[ilds] Bitter Lemons and the darkness on the edge of town
James Gifford
odos.fanourios at gmail.com
Wed Sep 10 08:39:01 PDT 2008
Hi Charles & David,
And excellent approach... I must admit, I can't imagine reading /Bitter
Lemons/ without the darkness. Even apart from the inward glance of
those dark globes, the role of darkness in the book seems to me to
constantly anticipate the inevitable ending. Any reading in 1958 knew
how the book was going to end -- and it wouldn't end well. "Blood" is
casually mixed with the colours of the sunrise on the first page, on the
second the glass palaces of the Doges are being pounded in a crystal
mortar, or as Venice ends, "my thoughts turned to another sad relic --
the flayed and stuffed skin of the great soldier Bragadino which lies
mouldering." We know what Cyprus holds. In fact, "blood" suffuses the
first pages of the book, so it's no surprise when the book ends with his
recollections of gaiety displaced: "the whole had suddenly become
darkened with the air itself, by blood." It is a dark book...
But, I sense that both Charles and David are edging toward something
more, something inward. I must admit that I've not considered a shift
from darkness without to darkness within, though I don't think the early
works are devoid of inner darkness, especially not /The Black Book/.
I've interpreted /Monsieur/ somewhere as an exploration of the harm the
characters bring upon themselves out of fear. That inward exploration
leads to something dark, being both unseen and dark in the metaphorical
sense. And like Oedipus, they blind themselves to this realization.
I see precisely the same problem in /Pied Piper of Lovers/. As Ian
MacNiven has argued, the novel is suffused with death, and like
/Monsieur/, I tend to see that knowledge as driving the character's to
blindness about themselves and into more limited or destructive lives.
Walsh's fears lead him to a life he does not want, although we do have
an Edenic ending in which he has fled the city to his "island" in a
cottage, but he's still there to wait for death.

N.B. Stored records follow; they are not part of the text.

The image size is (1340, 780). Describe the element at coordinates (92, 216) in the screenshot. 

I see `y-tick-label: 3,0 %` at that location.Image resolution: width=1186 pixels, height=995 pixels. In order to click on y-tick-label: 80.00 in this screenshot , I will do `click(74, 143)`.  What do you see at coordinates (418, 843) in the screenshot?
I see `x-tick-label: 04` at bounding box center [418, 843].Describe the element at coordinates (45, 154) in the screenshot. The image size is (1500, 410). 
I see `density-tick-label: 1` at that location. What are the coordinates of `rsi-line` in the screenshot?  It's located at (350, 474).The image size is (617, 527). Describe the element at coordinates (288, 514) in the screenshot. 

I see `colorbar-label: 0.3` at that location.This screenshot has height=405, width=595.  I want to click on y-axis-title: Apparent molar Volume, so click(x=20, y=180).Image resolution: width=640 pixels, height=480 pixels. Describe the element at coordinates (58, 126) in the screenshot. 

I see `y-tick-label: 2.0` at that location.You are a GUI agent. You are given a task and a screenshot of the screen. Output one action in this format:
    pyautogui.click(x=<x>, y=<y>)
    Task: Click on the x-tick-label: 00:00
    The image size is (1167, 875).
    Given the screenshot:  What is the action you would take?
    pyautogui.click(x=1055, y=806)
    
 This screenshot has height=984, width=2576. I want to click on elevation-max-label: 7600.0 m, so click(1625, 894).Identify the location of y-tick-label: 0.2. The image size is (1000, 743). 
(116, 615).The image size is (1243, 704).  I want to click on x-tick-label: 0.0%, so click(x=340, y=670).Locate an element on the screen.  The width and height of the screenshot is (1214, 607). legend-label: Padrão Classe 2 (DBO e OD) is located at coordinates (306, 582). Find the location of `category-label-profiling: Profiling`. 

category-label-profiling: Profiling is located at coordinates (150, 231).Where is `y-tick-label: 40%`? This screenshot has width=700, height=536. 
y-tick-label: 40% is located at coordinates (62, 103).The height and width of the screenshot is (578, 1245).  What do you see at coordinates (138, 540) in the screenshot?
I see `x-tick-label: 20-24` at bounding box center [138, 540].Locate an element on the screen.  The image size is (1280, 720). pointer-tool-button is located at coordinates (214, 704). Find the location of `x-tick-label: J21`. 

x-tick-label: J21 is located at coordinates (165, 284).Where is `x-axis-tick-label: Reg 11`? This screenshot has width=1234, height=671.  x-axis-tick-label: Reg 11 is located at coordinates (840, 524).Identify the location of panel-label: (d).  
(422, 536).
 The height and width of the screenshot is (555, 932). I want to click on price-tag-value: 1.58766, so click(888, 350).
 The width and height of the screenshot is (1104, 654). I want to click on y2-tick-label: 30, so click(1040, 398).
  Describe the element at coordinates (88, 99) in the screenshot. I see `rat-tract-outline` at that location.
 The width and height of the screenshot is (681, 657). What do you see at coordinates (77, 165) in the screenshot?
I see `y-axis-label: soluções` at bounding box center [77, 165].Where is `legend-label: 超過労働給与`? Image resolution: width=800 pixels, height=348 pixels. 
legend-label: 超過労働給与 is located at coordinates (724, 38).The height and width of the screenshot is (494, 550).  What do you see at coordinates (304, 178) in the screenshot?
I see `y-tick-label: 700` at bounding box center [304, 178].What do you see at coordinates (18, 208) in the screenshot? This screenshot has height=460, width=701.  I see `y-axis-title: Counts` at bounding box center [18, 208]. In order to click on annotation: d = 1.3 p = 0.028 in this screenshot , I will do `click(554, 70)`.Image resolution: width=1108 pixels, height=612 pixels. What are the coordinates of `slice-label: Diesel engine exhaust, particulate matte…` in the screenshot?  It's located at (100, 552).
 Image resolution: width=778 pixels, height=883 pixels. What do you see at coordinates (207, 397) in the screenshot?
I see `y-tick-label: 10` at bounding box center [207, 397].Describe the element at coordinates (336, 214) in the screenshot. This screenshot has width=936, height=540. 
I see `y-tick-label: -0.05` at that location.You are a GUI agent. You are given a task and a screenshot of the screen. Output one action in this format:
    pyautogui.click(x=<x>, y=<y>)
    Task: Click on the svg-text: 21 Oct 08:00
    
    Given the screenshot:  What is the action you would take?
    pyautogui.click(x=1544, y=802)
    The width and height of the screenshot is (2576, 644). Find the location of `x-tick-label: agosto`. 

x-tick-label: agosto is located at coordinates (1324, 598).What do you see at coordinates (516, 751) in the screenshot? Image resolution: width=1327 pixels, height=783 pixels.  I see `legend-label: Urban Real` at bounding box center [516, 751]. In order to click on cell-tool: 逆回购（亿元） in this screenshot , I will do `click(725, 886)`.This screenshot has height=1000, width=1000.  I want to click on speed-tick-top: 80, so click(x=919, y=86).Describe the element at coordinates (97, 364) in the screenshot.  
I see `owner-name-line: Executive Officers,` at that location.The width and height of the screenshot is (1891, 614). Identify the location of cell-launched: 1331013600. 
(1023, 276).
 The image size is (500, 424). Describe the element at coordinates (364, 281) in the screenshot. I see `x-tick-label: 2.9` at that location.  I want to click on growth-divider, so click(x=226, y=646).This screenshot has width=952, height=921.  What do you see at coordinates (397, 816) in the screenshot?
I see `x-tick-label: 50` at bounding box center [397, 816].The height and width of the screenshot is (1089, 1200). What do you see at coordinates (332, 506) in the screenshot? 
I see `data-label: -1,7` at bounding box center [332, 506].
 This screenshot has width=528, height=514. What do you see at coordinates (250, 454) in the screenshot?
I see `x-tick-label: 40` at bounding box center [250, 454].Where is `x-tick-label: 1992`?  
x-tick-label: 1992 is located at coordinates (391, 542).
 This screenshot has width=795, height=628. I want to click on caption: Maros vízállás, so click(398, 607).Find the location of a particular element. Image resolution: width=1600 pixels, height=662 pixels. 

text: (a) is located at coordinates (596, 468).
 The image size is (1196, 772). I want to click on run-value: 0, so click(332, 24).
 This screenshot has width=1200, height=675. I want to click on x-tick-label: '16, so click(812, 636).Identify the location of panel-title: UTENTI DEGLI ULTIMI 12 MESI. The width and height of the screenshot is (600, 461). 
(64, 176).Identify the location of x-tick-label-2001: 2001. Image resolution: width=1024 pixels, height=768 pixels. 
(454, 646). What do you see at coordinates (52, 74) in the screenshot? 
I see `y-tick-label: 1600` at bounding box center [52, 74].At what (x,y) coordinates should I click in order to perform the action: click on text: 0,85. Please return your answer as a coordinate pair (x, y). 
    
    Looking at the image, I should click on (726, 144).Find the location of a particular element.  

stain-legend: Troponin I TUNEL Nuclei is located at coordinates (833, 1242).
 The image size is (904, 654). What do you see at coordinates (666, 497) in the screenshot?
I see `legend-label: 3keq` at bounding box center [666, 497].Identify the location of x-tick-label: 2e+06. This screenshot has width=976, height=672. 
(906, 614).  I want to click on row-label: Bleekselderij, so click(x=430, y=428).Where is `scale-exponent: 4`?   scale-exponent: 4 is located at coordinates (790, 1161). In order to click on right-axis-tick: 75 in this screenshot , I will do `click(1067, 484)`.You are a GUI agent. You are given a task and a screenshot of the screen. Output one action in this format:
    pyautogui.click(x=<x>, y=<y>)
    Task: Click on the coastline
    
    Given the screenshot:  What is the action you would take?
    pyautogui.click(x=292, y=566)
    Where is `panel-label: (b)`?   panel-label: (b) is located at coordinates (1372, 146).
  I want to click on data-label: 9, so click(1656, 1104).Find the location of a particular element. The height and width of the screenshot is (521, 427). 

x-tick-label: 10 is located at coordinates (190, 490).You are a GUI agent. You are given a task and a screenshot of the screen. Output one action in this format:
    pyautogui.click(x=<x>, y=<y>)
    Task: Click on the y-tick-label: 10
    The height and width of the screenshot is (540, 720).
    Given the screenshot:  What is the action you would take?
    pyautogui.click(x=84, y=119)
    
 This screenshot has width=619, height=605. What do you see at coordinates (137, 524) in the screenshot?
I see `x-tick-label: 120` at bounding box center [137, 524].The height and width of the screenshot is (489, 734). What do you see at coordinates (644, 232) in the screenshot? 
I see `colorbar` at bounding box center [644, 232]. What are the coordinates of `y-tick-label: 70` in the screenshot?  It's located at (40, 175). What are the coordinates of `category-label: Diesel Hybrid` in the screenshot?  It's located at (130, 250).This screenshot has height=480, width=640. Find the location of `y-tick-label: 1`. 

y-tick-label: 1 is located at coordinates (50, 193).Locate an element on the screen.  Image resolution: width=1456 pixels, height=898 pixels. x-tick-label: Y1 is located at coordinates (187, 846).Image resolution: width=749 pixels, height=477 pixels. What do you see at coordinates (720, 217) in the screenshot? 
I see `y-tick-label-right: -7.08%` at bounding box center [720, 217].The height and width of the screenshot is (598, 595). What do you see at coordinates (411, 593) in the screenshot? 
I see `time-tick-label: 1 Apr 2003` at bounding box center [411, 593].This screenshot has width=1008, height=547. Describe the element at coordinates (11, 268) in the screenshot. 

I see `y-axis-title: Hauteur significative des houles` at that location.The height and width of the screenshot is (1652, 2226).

/Pied/ opens and closes with death (the last implicit), but they are the
deaths of others (yet pointing to the dreaded death of himself, gasp --
if only he'd read Gilgamesh). Still, self-exploration is prominent,
partly as the protagonist's aim and partly due to this being LD's most
autobiographical book (I'd say it's more autobiographical than any of
the 'foreign residence' books).
/Panic Spring/ is again caught up in obsessions with death, and death
marks the climax of the novel (I won't make the joke). It's not as
obsessively inward as /Monsieur/, but nearly all the chapters focus on
remembering. The quest, if it can really be said to have one, is for
characters to look inward in order to move outward into a more free and
enriching life, which is how we see the novel end for two characters,
but it does not end that way for the character watching them, nor does
it end thus for the dead.
But, Charles is quite specific in his question, and I'm rambling...
> My own hunch: I think that the darkness changes
> its location and significance as Durrell ages.
> Could the Darley / Pursewarden pairing stand
> mipoint in the shift? The younger writer still
> perceives darkness as external; the older writer
> recognizes his own darkness.
I'd go with that, but as a difference in degree rather than kind. The
junior artist of /Pied Piper/ seems to be reaching after Joyce's
/Portrait/, while Darley in the Quartet is able to look back at the time
leading him up to that self-exploration through writing "Once upon a
time..." Darley can externalize it. Still, the inward exploration in
/Pied Piper/ finds only pain, so I think the path of darkness and the
inevitable return to finding it on the inside rather than outside was
set from the beginning.
In a way, I suppose I'm saying that the darkness of the 1950s is
different, while the darkness before and after is akin.
For David's focus on the poem "Bitter Lemons," I'd point not just to the
dark globes of the fruit in the moonlight but to what is censored
(unsaid), who is tortured, and whose habits are dead (and are the habits
a hint to the religious influence on the island's politics)? Darkness
then appears cradled between "beauty" and "vehemence," which seem to me
a clue. They're three sides of the same "dark crystal," if you will.
Yet, if the poem's narrator is to find peace, it seems that beauty,
darkness, and deep belief must all be pitched into the sea (let the sea
nurses keep them) -- if we want a beautiful book, it's going need to
plumb the darkness of sea monsters, torture, and death, otherwise we
can't have beauty either. That strikes me as very much Durrell's
attitude in his first two novels. Still, I see an anti-political tone
in the early Durrell too, and I wonder if this 'prayer' in the poem is
for us to pitch the dark crystal into the sea in life but gaze deeply in
art: let the darkness work itself out in art rather than in the world.
Thanks for letting me ramble over my morning coffee... Now off to work!